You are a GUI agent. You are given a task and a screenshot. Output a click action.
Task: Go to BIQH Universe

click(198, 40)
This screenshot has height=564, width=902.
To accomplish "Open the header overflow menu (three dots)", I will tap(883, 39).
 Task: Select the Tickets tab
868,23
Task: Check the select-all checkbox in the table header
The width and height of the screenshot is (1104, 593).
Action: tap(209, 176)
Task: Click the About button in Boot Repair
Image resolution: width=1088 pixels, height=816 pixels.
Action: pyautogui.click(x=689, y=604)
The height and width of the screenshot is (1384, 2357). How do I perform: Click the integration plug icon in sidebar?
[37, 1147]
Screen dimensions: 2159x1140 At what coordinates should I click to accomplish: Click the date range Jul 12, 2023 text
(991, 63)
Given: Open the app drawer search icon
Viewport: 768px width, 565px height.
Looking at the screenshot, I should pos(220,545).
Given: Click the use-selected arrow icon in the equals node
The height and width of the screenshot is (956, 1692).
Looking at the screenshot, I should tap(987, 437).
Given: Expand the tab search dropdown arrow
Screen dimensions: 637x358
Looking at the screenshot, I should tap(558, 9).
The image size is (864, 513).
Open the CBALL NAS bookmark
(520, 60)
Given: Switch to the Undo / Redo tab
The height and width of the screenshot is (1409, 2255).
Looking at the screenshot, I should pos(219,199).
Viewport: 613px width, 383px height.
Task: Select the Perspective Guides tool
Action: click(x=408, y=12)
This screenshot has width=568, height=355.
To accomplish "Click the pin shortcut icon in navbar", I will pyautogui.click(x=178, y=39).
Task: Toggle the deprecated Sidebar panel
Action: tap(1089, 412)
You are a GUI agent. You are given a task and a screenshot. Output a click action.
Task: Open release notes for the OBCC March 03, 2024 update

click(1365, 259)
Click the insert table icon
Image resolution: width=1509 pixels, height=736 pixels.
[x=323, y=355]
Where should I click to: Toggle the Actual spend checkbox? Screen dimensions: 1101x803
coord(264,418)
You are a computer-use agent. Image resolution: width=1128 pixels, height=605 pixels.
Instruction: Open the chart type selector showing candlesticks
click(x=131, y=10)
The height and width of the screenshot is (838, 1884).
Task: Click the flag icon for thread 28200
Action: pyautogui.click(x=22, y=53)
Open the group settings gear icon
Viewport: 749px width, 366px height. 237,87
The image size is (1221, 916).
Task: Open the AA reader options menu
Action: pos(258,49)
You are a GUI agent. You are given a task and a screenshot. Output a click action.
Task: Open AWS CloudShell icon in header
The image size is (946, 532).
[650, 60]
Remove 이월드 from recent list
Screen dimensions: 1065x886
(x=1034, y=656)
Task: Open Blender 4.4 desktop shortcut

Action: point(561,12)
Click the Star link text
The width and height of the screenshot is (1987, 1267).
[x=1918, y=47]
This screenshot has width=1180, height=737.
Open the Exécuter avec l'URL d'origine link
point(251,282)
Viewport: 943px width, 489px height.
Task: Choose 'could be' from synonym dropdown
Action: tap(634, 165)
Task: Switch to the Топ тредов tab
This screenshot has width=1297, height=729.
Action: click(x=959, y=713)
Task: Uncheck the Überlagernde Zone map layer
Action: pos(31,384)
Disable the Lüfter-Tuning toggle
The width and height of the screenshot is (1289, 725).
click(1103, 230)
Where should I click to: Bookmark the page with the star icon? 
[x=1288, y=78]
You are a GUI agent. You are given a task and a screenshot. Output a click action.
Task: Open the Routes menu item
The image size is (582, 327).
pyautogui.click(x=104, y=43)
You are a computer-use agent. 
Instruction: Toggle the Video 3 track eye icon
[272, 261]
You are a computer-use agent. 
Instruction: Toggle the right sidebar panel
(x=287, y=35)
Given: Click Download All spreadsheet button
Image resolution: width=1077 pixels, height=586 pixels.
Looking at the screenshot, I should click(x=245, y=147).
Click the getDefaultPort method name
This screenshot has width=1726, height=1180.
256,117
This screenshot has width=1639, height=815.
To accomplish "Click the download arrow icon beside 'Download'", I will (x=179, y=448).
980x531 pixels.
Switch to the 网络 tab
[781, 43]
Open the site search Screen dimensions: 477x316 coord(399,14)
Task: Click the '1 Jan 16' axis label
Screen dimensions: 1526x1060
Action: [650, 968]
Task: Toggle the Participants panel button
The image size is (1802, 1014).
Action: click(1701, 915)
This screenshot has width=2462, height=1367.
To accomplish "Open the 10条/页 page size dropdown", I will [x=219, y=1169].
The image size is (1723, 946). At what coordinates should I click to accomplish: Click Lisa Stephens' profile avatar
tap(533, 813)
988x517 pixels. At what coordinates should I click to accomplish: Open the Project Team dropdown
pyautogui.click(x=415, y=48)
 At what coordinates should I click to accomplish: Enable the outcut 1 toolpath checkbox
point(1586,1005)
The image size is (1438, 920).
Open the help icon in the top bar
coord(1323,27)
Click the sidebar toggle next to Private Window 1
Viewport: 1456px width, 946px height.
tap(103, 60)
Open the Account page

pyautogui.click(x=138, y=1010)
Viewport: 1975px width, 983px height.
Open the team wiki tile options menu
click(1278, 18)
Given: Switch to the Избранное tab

-*-

## Instructions to follow
Write out all of the records once more, exactly.

## Solution
You are a GUI agent. You are given a task and a screenshot. Output a click action.
Task: Go to BIQH Universe

click(198, 40)
This screenshot has height=564, width=902.
To accomplish "Open the header overflow menu (three dots)", I will tap(883, 39).
 Task: Select the Tickets tab
868,23
Task: Check the select-all checkbox in the table header
The width and height of the screenshot is (1104, 593).
Action: tap(209, 176)
Task: Click the About button in Boot Repair
Image resolution: width=1088 pixels, height=816 pixels.
Action: pyautogui.click(x=689, y=604)
The height and width of the screenshot is (1384, 2357). How do I perform: Click the integration plug icon in sidebar?
[37, 1147]
Screen dimensions: 2159x1140 At what coordinates should I click to accomplish: Click the date range Jul 12, 2023 text
(991, 63)
Given: Open the app drawer search icon
Viewport: 768px width, 565px height.
Looking at the screenshot, I should pos(220,545).
Given: Click the use-selected arrow icon in the equals node
The height and width of the screenshot is (956, 1692).
Looking at the screenshot, I should tap(987, 437).
Given: Expand the tab search dropdown arrow
Screen dimensions: 637x358
Looking at the screenshot, I should tap(558, 9).
The image size is (864, 513).
Open the CBALL NAS bookmark
(520, 60)
Given: Switch to the Undo / Redo tab
The height and width of the screenshot is (1409, 2255).
Looking at the screenshot, I should pos(219,199).
Viewport: 613px width, 383px height.
Task: Select the Perspective Guides tool
Action: click(x=408, y=12)
This screenshot has width=568, height=355.
To accomplish "Click the pin shortcut icon in navbar", I will pyautogui.click(x=178, y=39).
Task: Toggle the deprecated Sidebar panel
Action: tap(1089, 412)
You are a GUI agent. You are given a task and a screenshot. Output a click action.
Task: Open release notes for the OBCC March 03, 2024 update

click(1365, 259)
Click the insert table icon
Image resolution: width=1509 pixels, height=736 pixels.
[x=323, y=355]
Where should I click to: Toggle the Actual spend checkbox? Screen dimensions: 1101x803
coord(264,418)
You are a computer-use agent. Image resolution: width=1128 pixels, height=605 pixels.
Instruction: Open the chart type selector showing candlesticks
click(x=131, y=10)
The height and width of the screenshot is (838, 1884).
Task: Click the flag icon for thread 28200
Action: pyautogui.click(x=22, y=53)
Open the group settings gear icon
Viewport: 749px width, 366px height. 237,87
The image size is (1221, 916).
Task: Open the AA reader options menu
Action: pos(258,49)
You are a GUI agent. You are given a task and a screenshot. Output a click action.
Task: Open AWS CloudShell icon in header
The image size is (946, 532).
[650, 60]
Remove 이월드 from recent list
Screen dimensions: 1065x886
(x=1034, y=656)
Task: Open Blender 4.4 desktop shortcut

Action: point(561,12)
Click the Star link text
The width and height of the screenshot is (1987, 1267).
[x=1918, y=47]
This screenshot has width=1180, height=737.
Open the Exécuter avec l'URL d'origine link
point(251,282)
Viewport: 943px width, 489px height.
Task: Choose 'could be' from synonym dropdown
Action: tap(634, 165)
Task: Switch to the Топ тредов tab
This screenshot has width=1297, height=729.
Action: click(x=959, y=713)
Task: Uncheck the Überlagernde Zone map layer
Action: pos(31,384)
Disable the Lüfter-Tuning toggle
The width and height of the screenshot is (1289, 725).
click(1103, 230)
Where should I click to: Bookmark the page with the star icon? 
[x=1288, y=78]
You are a GUI agent. You are given a task and a screenshot. Output a click action.
Task: Open the Routes menu item
The image size is (582, 327).
pyautogui.click(x=104, y=43)
You are a computer-use agent. 
Instruction: Toggle the Video 3 track eye icon
[272, 261]
You are a computer-use agent. 
Instruction: Toggle the right sidebar panel
(x=287, y=35)
Given: Click Download All spreadsheet button
Image resolution: width=1077 pixels, height=586 pixels.
Looking at the screenshot, I should click(x=245, y=147).
Click the getDefaultPort method name
This screenshot has width=1726, height=1180.
256,117
This screenshot has width=1639, height=815.
To accomplish "Click the download arrow icon beside 'Download'", I will (x=179, y=448).
980x531 pixels.
Switch to the 网络 tab
[781, 43]
Open the site search Screen dimensions: 477x316 coord(399,14)
Task: Click the '1 Jan 16' axis label
Screen dimensions: 1526x1060
Action: [650, 968]
Task: Toggle the Participants panel button
The image size is (1802, 1014).
Action: click(1701, 915)
This screenshot has width=2462, height=1367.
To accomplish "Open the 10条/页 page size dropdown", I will [x=219, y=1169].
The image size is (1723, 946). At what coordinates should I click to accomplish: Click Lisa Stephens' profile avatar
tap(533, 813)
988x517 pixels. At what coordinates should I click to accomplish: Open the Project Team dropdown
pyautogui.click(x=415, y=48)
 At what coordinates should I click to accomplish: Enable the outcut 1 toolpath checkbox
point(1586,1005)
The image size is (1438, 920).
Open the help icon in the top bar
coord(1323,27)
Click the sidebar toggle next to Private Window 1
Viewport: 1456px width, 946px height.
tap(103, 60)
Open the Account page

pyautogui.click(x=138, y=1010)
Viewport: 1975px width, 983px height.
Open the team wiki tile options menu
click(1278, 18)
Given: Switch to the Избранное tab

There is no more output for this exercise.